The only problem was that none of my team decided to help me. Yeah. Here in this picture you can see Matt driving his head into my ribs to try to get me to release, but THESE COLORS DON"T RUN!!
Like a turtle, they figured out that they should flip me over to get gravity off my side. Unfortunate. Kwame is in that picture ripping my arm away. He then knelt on my arm to keep me from the tire. For the record, there are 4 men wrestling me away from the tire...there are also at least 2 members of my team not helping at all. I am only one man!
We had to do leap frog at one point. Here you can see the terrible error that I made in my choice of headgear and lack of sunscreen. My head is just about as red as my shirt. Fancy right? Awful. 

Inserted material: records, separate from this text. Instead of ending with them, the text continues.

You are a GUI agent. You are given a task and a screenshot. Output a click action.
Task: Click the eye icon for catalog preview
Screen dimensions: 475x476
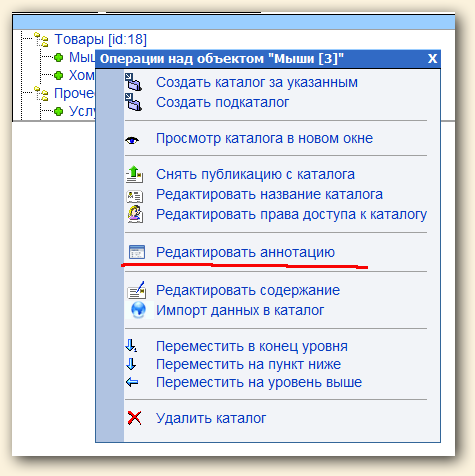132,140
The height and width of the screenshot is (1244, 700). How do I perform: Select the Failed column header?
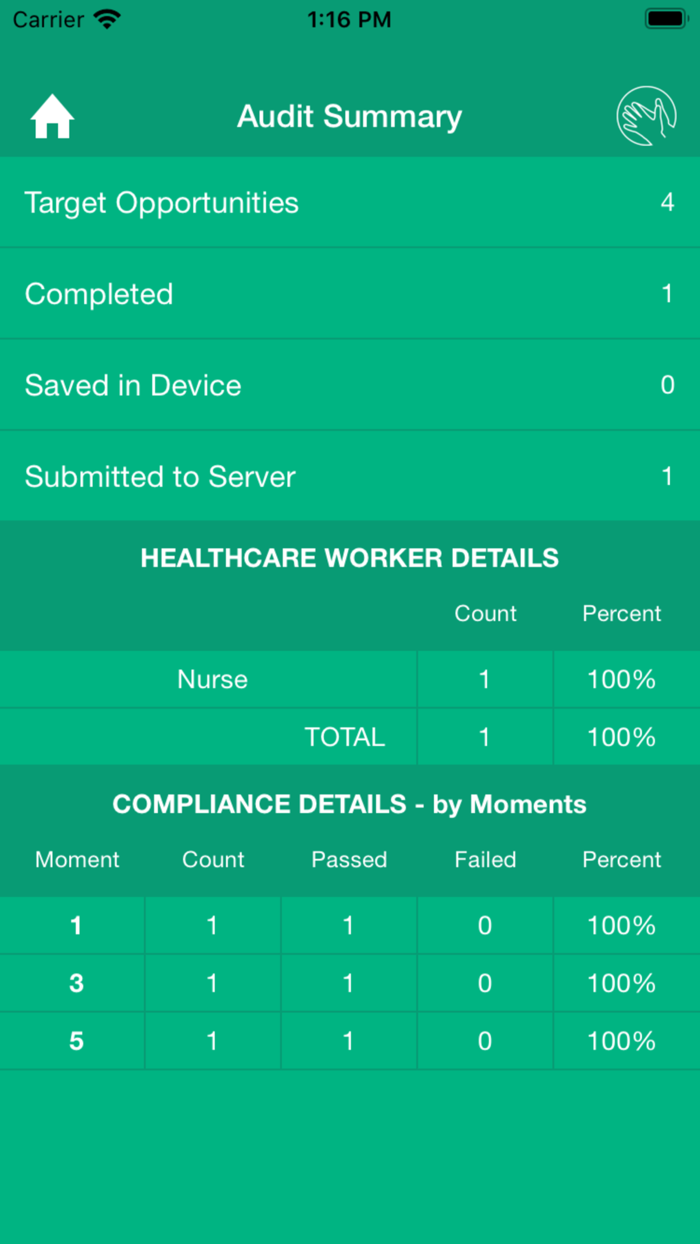coord(485,859)
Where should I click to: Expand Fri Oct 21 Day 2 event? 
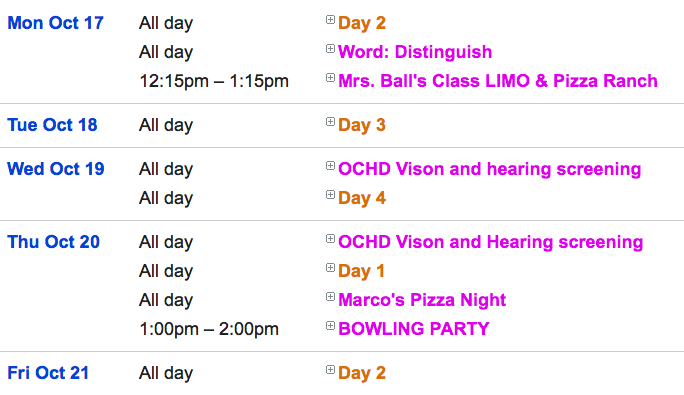pos(330,370)
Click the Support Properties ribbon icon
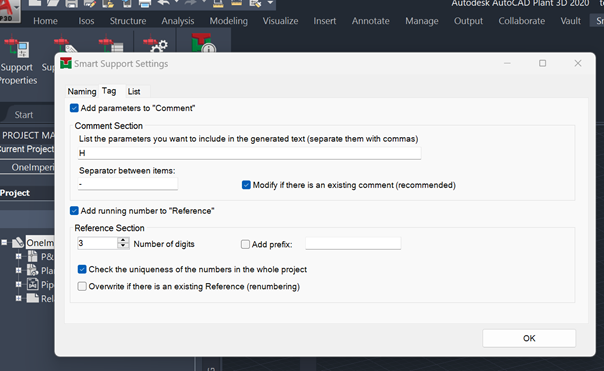Screen dimensions: 604x371 (x=17, y=47)
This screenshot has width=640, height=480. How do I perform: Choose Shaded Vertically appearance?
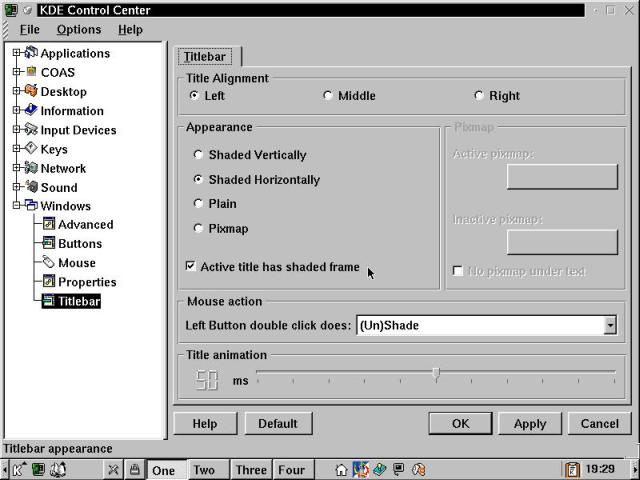point(198,155)
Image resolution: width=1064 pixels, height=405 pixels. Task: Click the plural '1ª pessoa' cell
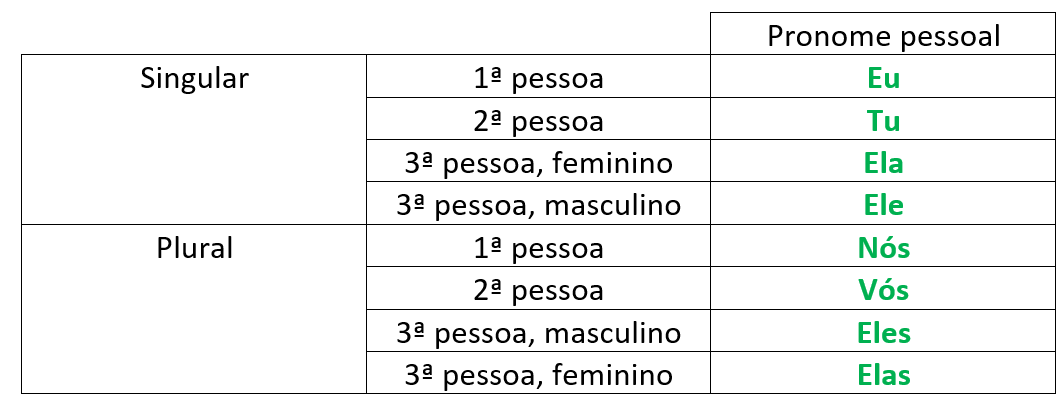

I got to explain to a bunch of Japanese teachers and students about how I got sunburned. It was weird. To cap off the sunburn that was annihilating my sense of peace, I went to the bank to transact some business. As I left the bank, something hit my head. I got in my car and saw what looked like a glob of mustard on my sunburned head. I wiped it off and after a nasal test, I determined that it was in fact bird poop. I hate birds. There are already some birds that wake me up at 4 am, I thought we reached a truce. I don't destroy their nest, and they don't poop on my head. I am going to immediately start eating more chicken.